FLIRTY FIFTIES: Older adults may be getting out more these days, but the safe sex message hasn't rubbed off.
FLIRTY FIFTIES: Older adults may be getting out more these days, but the safe sex message hasn't rubbed off. KatarzynaBialasiewicz

FRISKY FIFTIES: STIs double in senior population

FRISKY teens are constantly cautioned with the 'no glove, no love' rule but perhaps it's the older generations that really need to prick up their ears.

Data provided by Queensland Health has shown the rate of sexually transmitted diseases in Queenslanders over 50 has doubled in the past four years, marking the biggest jump among statistical age groups.

While safe sex campaigns seem to be rubbing off on people under 20 with a steady decline in STI notifications, the number of cases in people over 50 rose from 541 to 1078 over the last four years .

A spokesperson from the Darling Downs Hospital and Health Service said regional statistics for STIs are in line with increasing state-wide trends.

Condamine Medical Centre doctor Bronwyn Bryant said risky sexual activity may be becoming more prevalent in older populations, but sexual health was still perceived as a 'young person's' issue.

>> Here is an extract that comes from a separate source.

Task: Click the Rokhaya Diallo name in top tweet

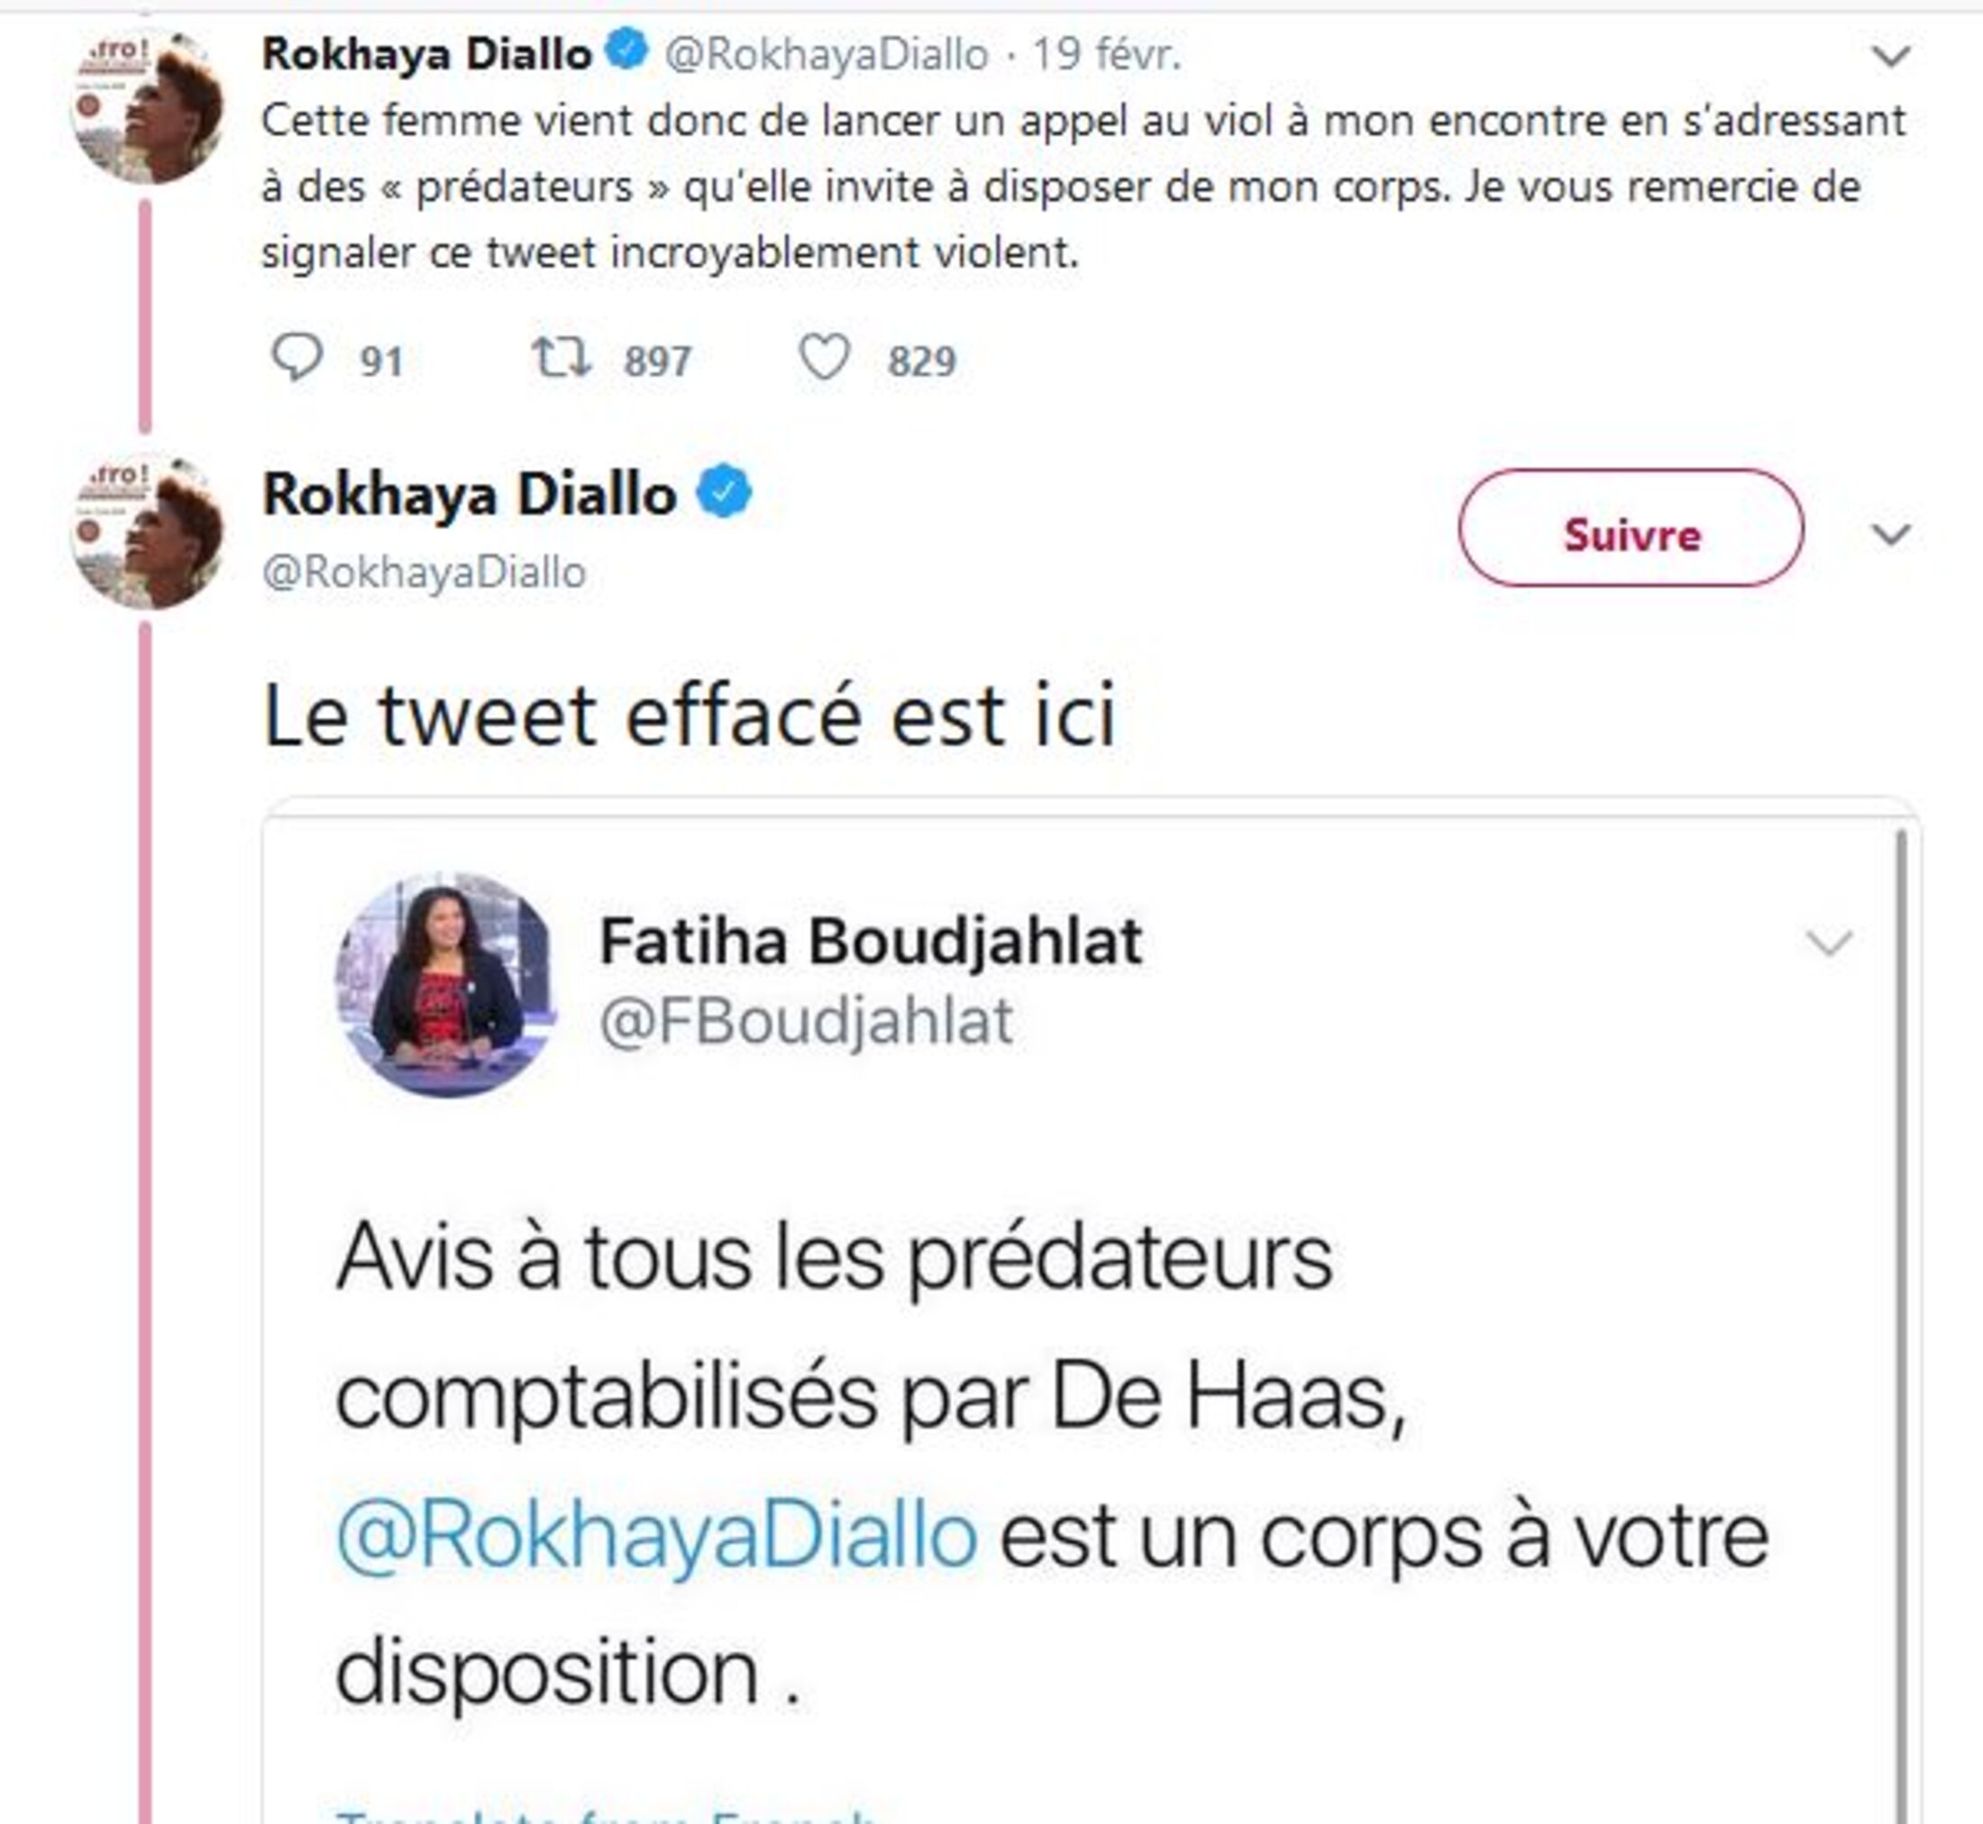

"People in that (50 plus) age category are now healthier and more vital than they used to be, and those who are single or having relationship breakdowns are going out and being more active," she said.

"They're travelling and being more social and as a result there is an increase in risk taking behaviour."

Dr Bryant who has an interest in sexual health said protection wasn't on the brain for people over 50.

"Women have finished having their children by that age and they are not at risk of getting pregnant so contraception is not something they are thinking about as much," she said.

Reluctance to wear a condom could also contribute to the sticky statistics.

"If they didn't grow up using condoms and got married quite young, they may never have used condoms and may not be comfortable wearing them," Dr Bryant said.

Dr Bryant said there was a lack of education and awareness about the risks of STIs in the over 50s population.

"There's a big gap from education. It wasn't until the AIDS crisis in the 80s that protection against STIS really came to the forefront so a lot of people from the baby boomer generations are not properly educated on the risks and the infections that are out there," she said.

Figures show that while cases of chlamydia in the Darling Downs region declined over a four year period, instances of gonorrhoea and syphilis more than doubled.

A particular concerns is older women who had not been vaccinated against human papillomavirus (HPV) which can lead to cervical cancer and genital warts.

Dr Bryant said a reluctance to talk about sex was a barrier to creating awareness about the issue.

"People might feel a bit uncomfortable talking about their sexual health when they are older and admitting it is an activity they are engaging in now," she said.

"The perception is sexual health clinics are something young people go to, not older adults."

But diseases don't discriminate, and older people are just as much at risk of contracting an STI.

Dr Bryant said increasing awareness and changing stigma was an important step forward.

"We need to make people aware that these infections are out there and regardless of their age they can still catch them.

"I would encourage them to talk to their doctor and know they don't need to go to a sexual health clinic, they can simply talk to their GP.

A spokesperson from the Darling Downs Hospital and Health Service said women could also make an appointment with the Darling Downs Hospital and Health Service's mobile women's health nurse, Kathryn Anning, who visits the Southern Downs region regularly.

And of course, don't forget to cover up before you lover up.

"Wear a condom. Barrier protection is the only way to prevent an STI."